Il faut rappeler que les travailleuses et les travailleurs domestiques (ou aides familiales) représentent une catégorie professionnelle vulnérable, en raison principalement des mauvaises conditions de travail de ces types de travail (quantité des tâches à effectuer, salaire minimum, longues heures de travail, lourd investissement personnel demandé dans le travail, etc.), mais aussi à cause des caractéristiques particulières de ces types de travail. Une grande proportion des aides familiales résidentes (AFR) proviennent de d’autres pays (des Philippines principalement), et cherchent à  fuir le cercle vicieux  de la pauvreté de leur pays d’origine et recherchant une meilleure qualité de vie. Via le programme PAFR du gouvernement, les travailleuses domestiques philippines peuvent venir travailler dans un ménage canadien et chez des particuliers. Après 24 mois au service d’un ménage ou après un certain nombre d’heures de travail, ces travailleuses peuvent éventuellement acquérir leur résidence permanente.

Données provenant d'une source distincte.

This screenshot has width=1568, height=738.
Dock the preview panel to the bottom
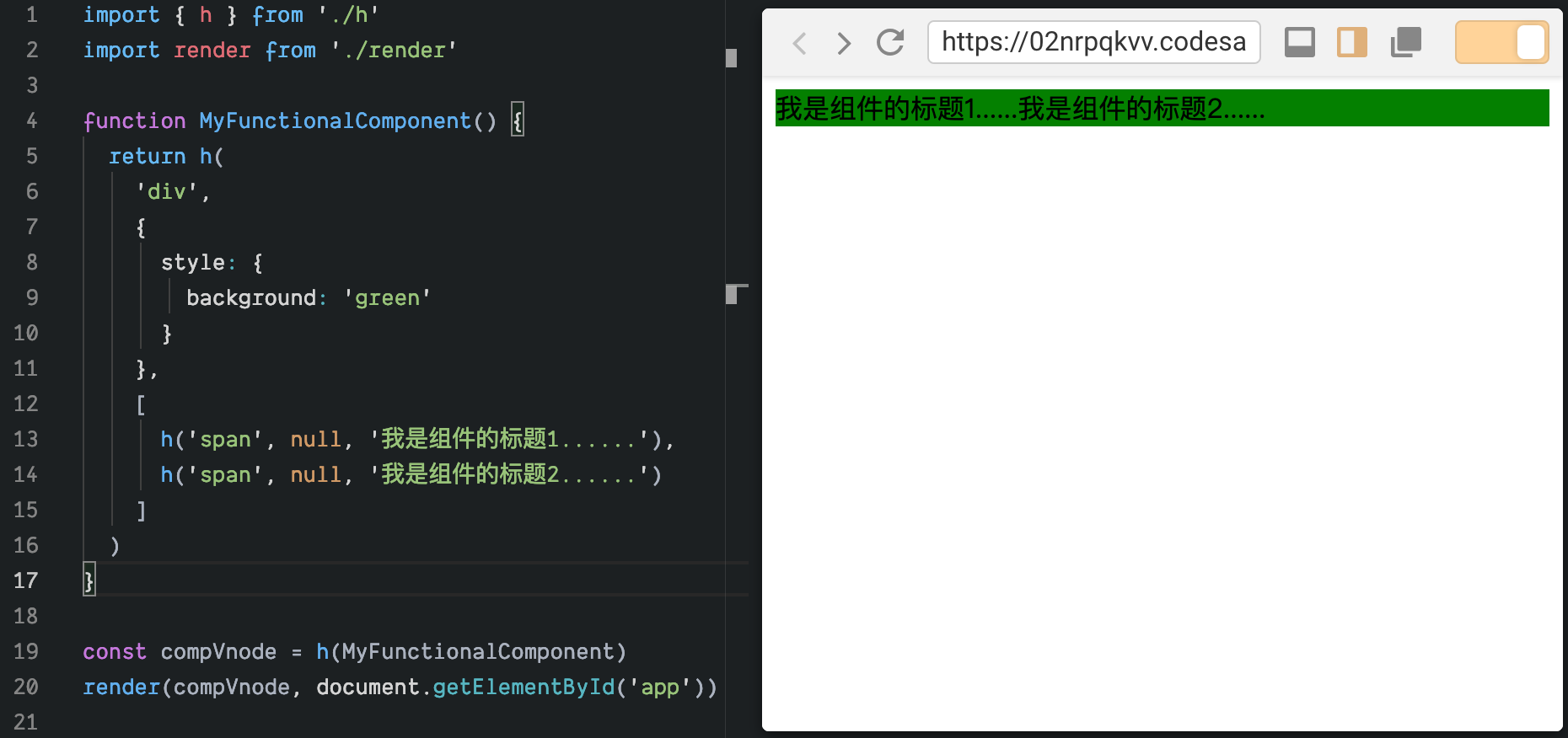pos(1299,42)
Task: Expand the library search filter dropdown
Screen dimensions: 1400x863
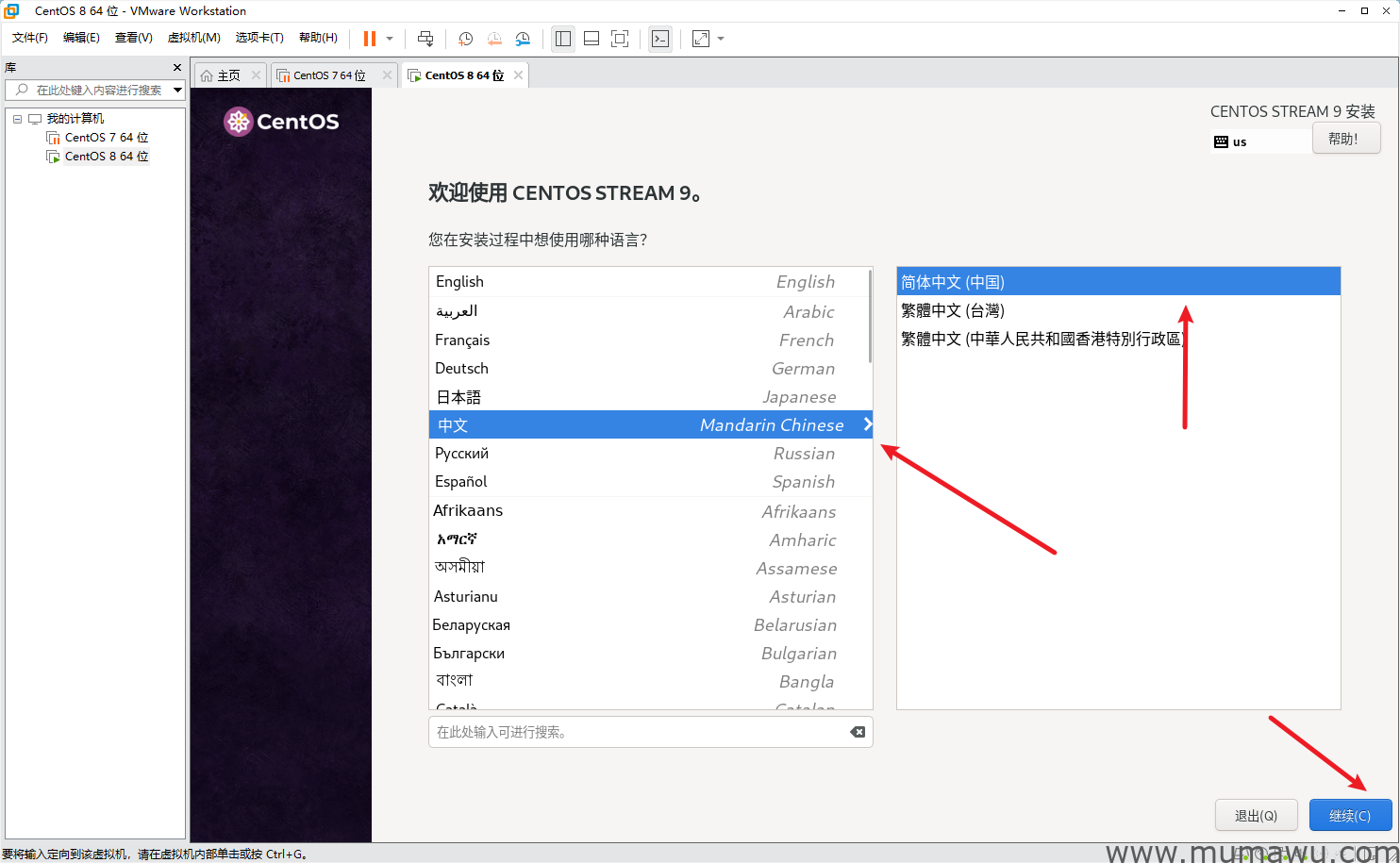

Les revendications et les mobilisations des aides familiales résidantes (93 % seraient des femmes au Québec), des travailleurs domestiques et des groupes de soutien font suite à un certain état des choses. En effet, les travailleuses domestiques n’ont pas le sentiment d’avoir le même statut et les mêmes protections que les autres travailleurs. Il existe un flou concernant ce travail, peut-être en partie parce qu’il est effectué souvent dans des maisons privées chez des particuliers. Durant les premiers mois de travail dans leur nouveau pays (24 mois), les travailleuses  domestiques émigrantes du programme PAFR sont dans l’impossibilité de changer d’employeur, ce qui peut ouvrir la porte à des formes d’abus de la part de l’employeur. De plus, les aides familiales résidantes doivent souvent demeurer chez leur employeur (parfois les fins de semaine également) et rester constamment à la disposition du ménage pour lequel ils travaillent. L’objectif des groupes de travailleuses et travailleurs domestiques et des groupes de soutien est donc de créer des liens de solidarité, afin de réduire l’isolement, de construire un réseau d’entraide et de protéger les droits de ces types de travailleurs.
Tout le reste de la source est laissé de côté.